Updating the Information Store for deleted data

The data that the Information Store ingests is fixed at the moment of ingestion, and removal of the data in the external source does not automatically delete it from the Information Store. However, you can update the Information Store to reflect the deletion of data in the external source by using staging tables and the deployment toolkit.

When data changes in its original source, you can use the same pipeline that you used for initial ingestion to update the records in the Information Store. If data is deleted from its source, you can use the staging tables and the deployment toolkit to reflect that fact in the Information Store as well.

A single i2 Analyze record can represent data from multiple sources, which results in a record that contains multiple pieces of provenance. As a consequence, responding to source data deletion does not necessarily mean deleting records from the Information Store. When you use the toolkit to reflect deleted source data, the effect is to remove the provenance associated with that data.

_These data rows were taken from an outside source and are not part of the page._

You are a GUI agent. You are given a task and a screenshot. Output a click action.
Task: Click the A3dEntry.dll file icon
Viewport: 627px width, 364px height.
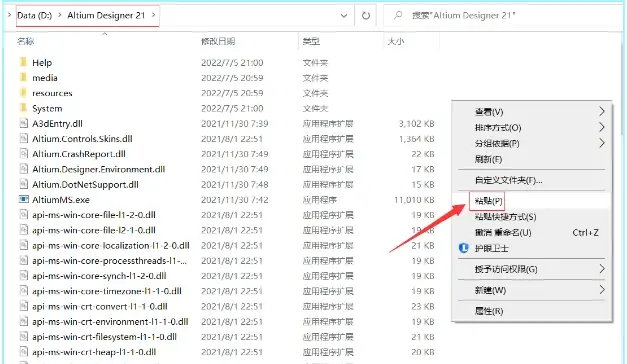24,123
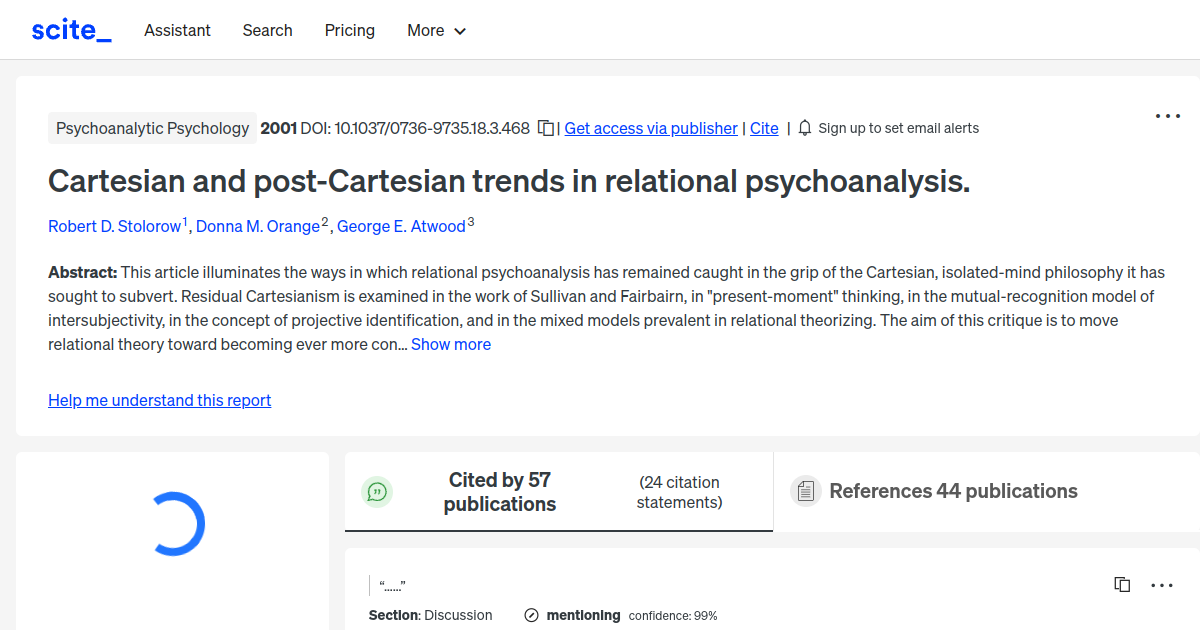Click the Get access via publisher link
The width and height of the screenshot is (1200, 630).
point(650,128)
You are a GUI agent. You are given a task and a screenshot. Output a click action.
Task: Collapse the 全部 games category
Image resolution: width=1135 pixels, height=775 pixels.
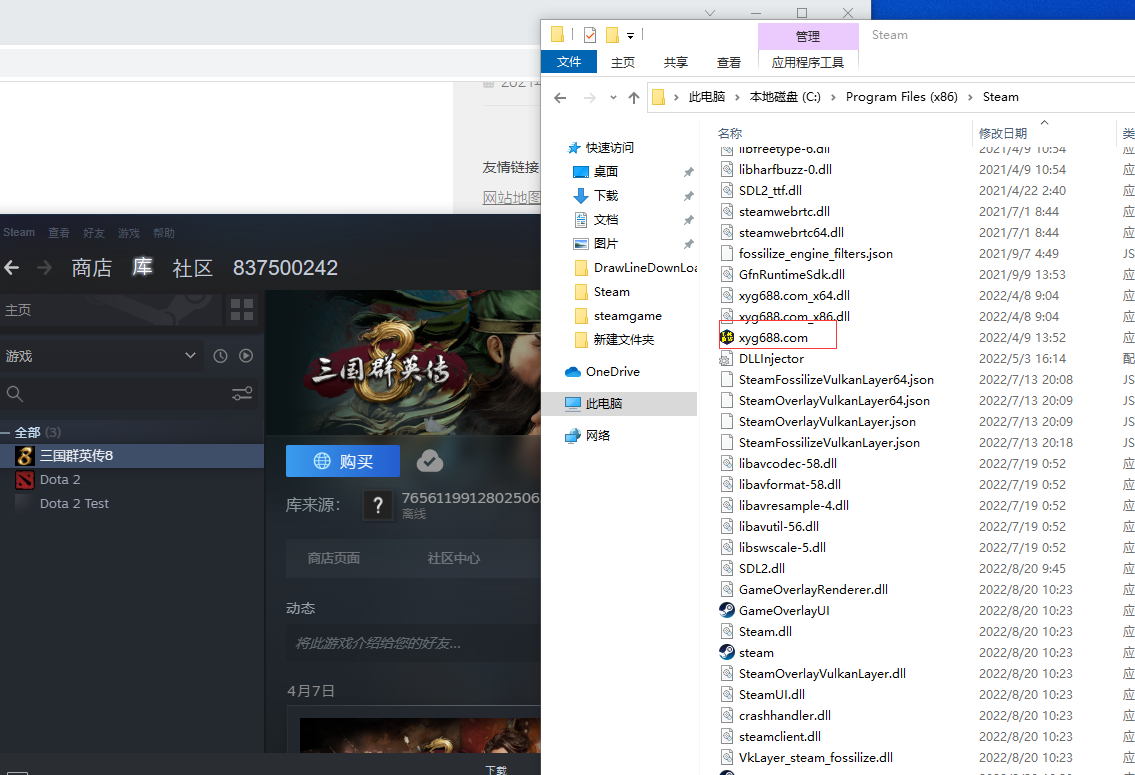6,433
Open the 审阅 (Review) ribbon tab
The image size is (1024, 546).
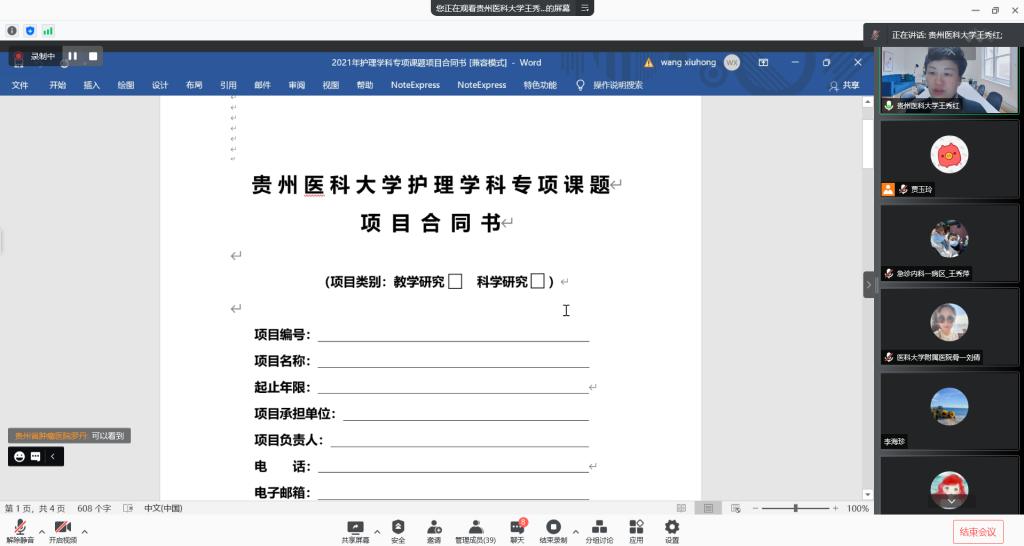297,86
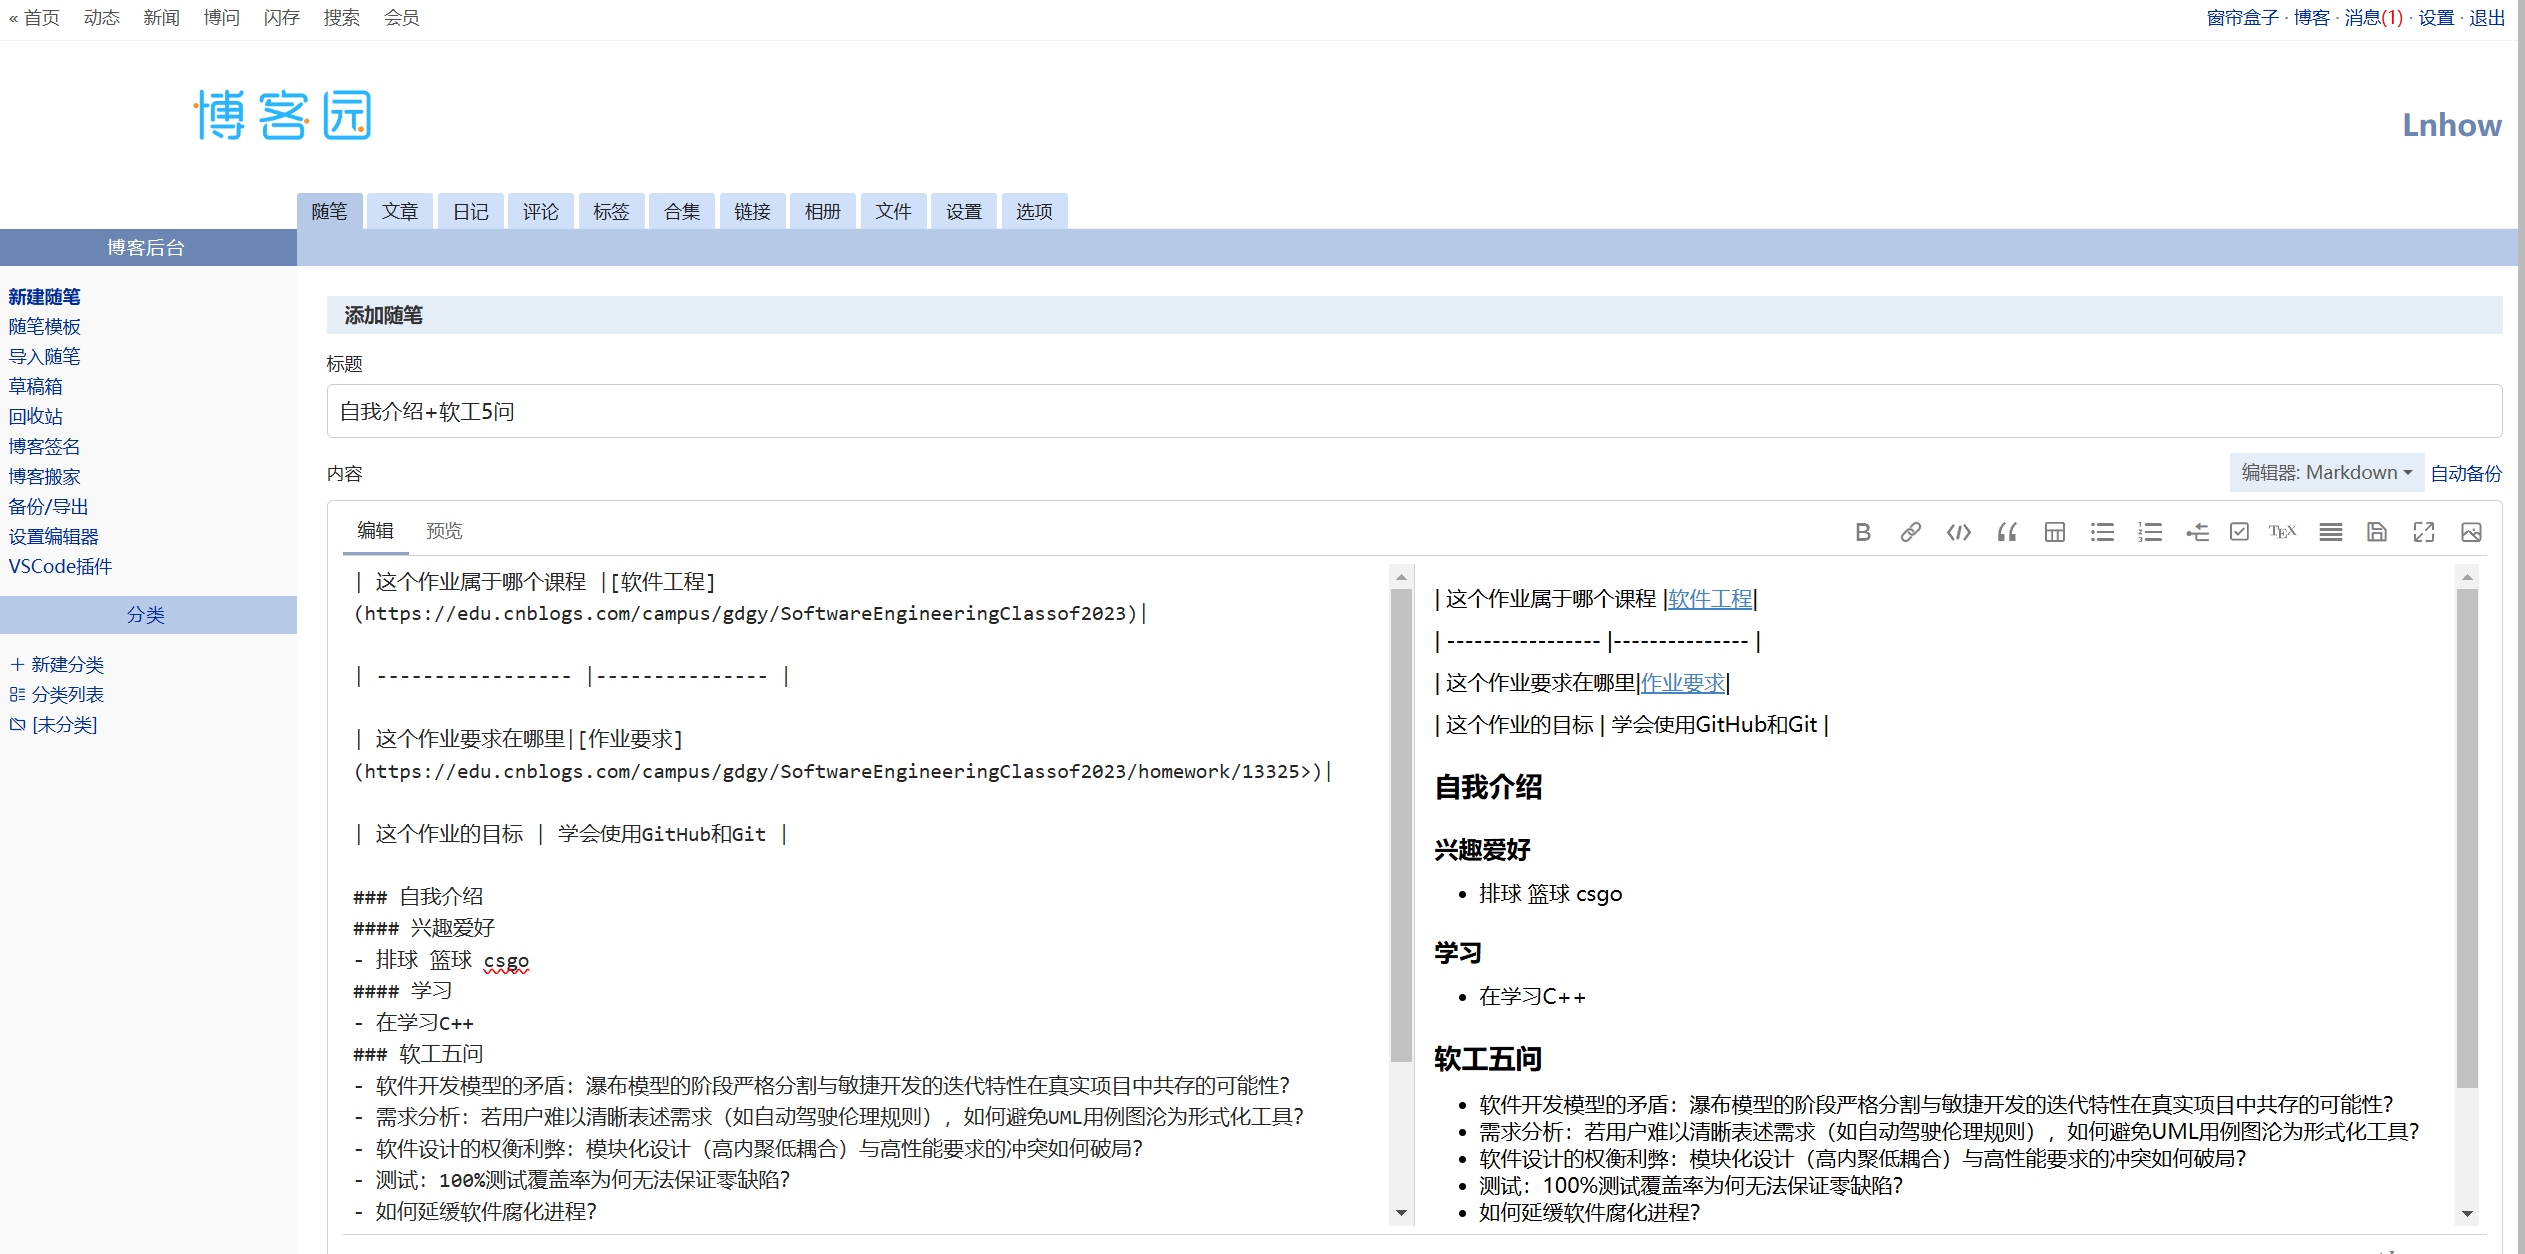Upload image using picture icon
The height and width of the screenshot is (1254, 2525).
pos(2471,532)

If the process removes a record's only provenance, the record is deleted. If not, the record remains in the Information Store.

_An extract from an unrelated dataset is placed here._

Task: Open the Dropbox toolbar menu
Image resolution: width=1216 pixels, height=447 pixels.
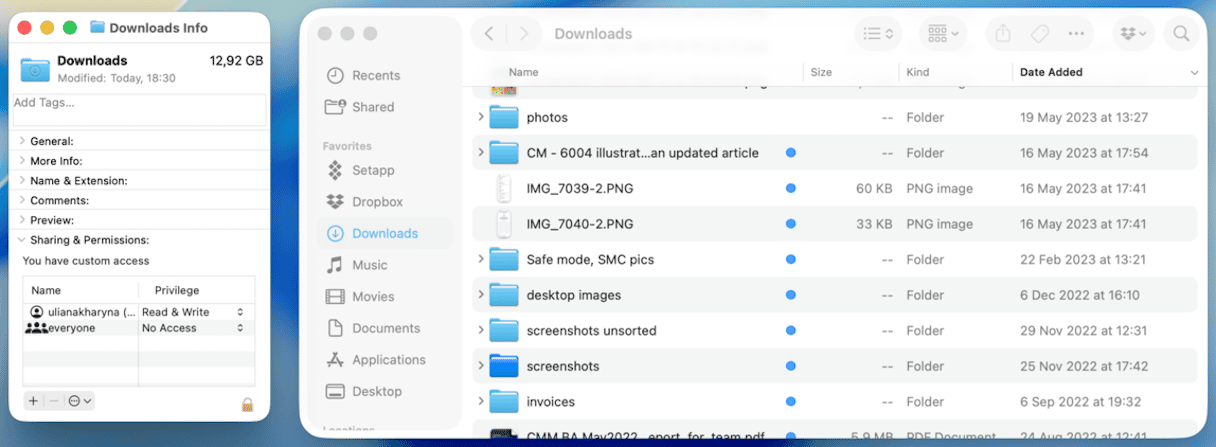Action: coord(1133,34)
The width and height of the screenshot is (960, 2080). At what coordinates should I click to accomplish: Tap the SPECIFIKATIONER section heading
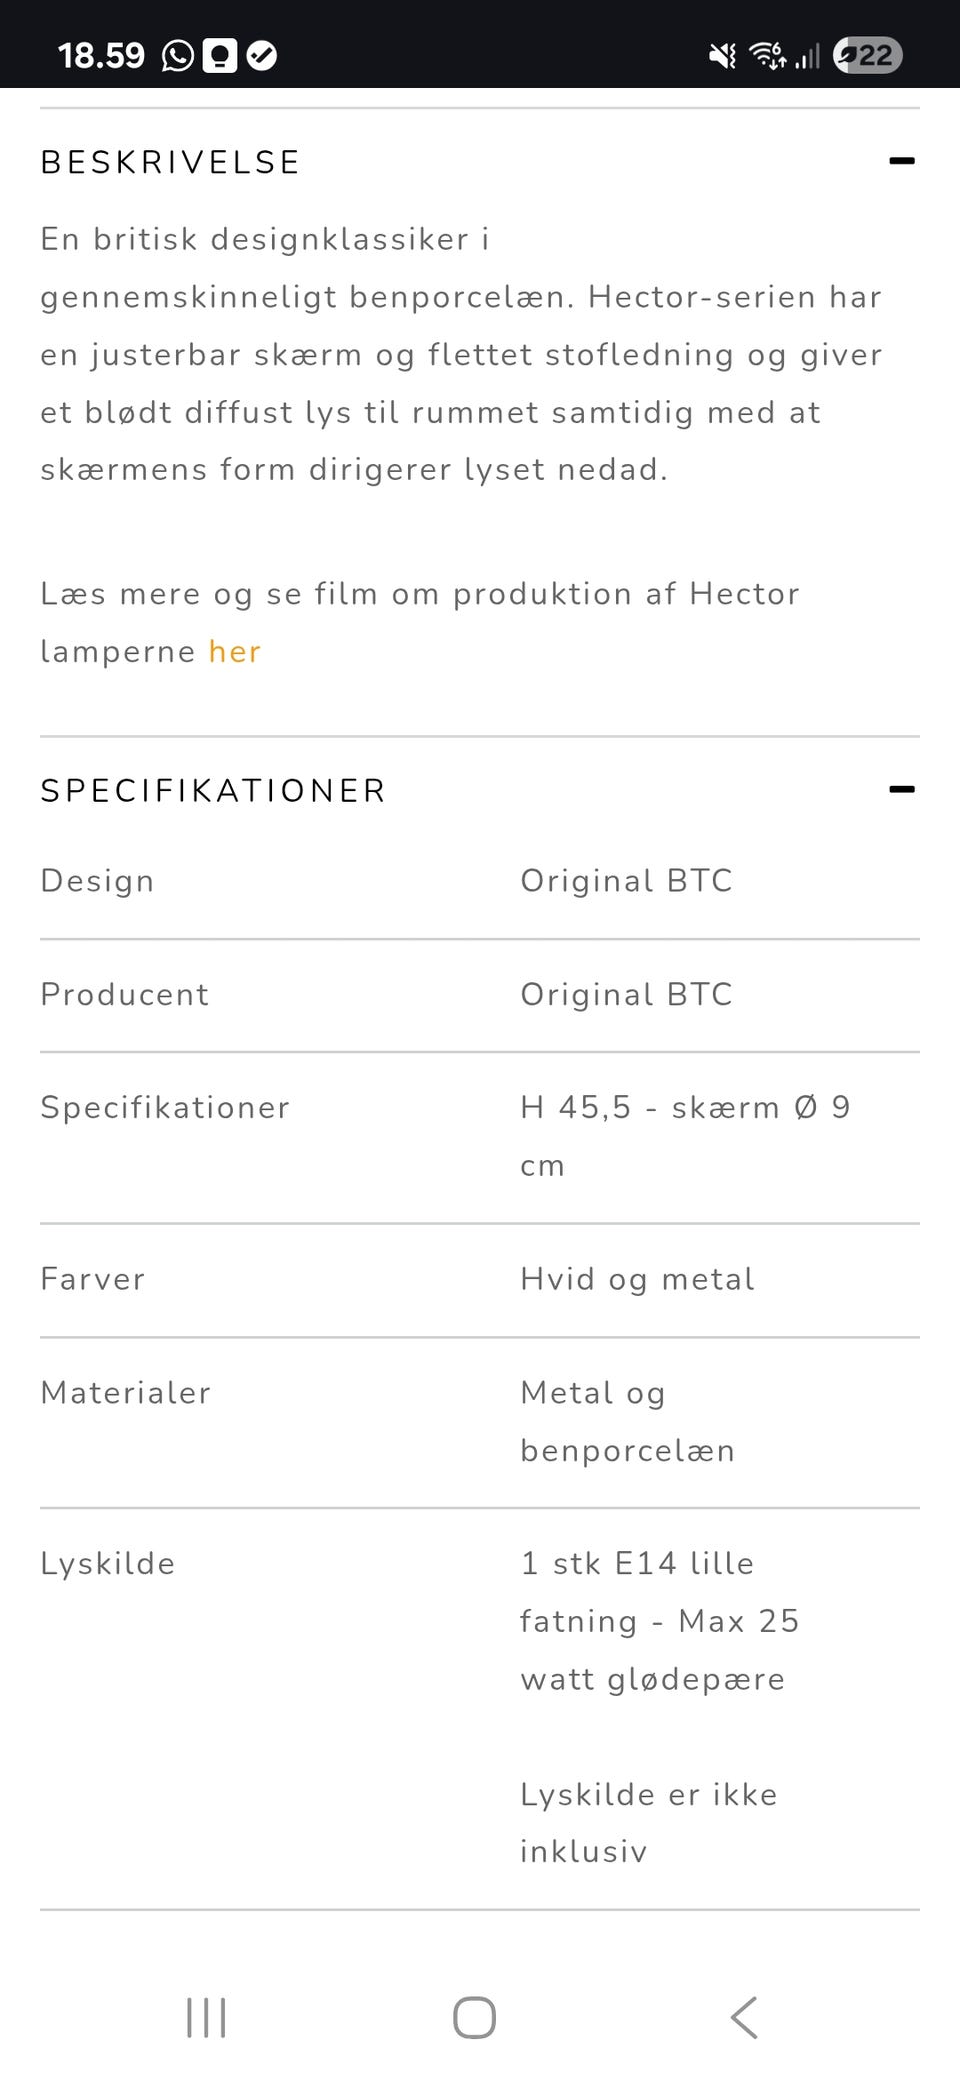tap(213, 791)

Note: To delete records from the Information Store explicitly, use the deletion-by-rule approach. You can write conditions to determine which records are deleted. For more information about deleting records in this way, see Deleting records by rule.

The commands to update the Information Store for deleted data use the same mapping file and staging tables as the commands for ingesting data, and you call them in a similar way. However, the only information that must be in the staging table is what the mapping file requires to generate the origin identifiers of the data that is no longer in the external source.

When you run the commands to update the Information Store for deleted data, the rules that apply differ from the rules for adding and updating data:

  • Links do not have to be processed before entities, or vice versa.
  • Links can be processed without specifying the origin identifiers of their ends.
  • Deleting a piece of provenance from an entity record also deletes all the link provenance that is connected to it.
  • The process silently ignores any origin identifiers that are not in the Information Store.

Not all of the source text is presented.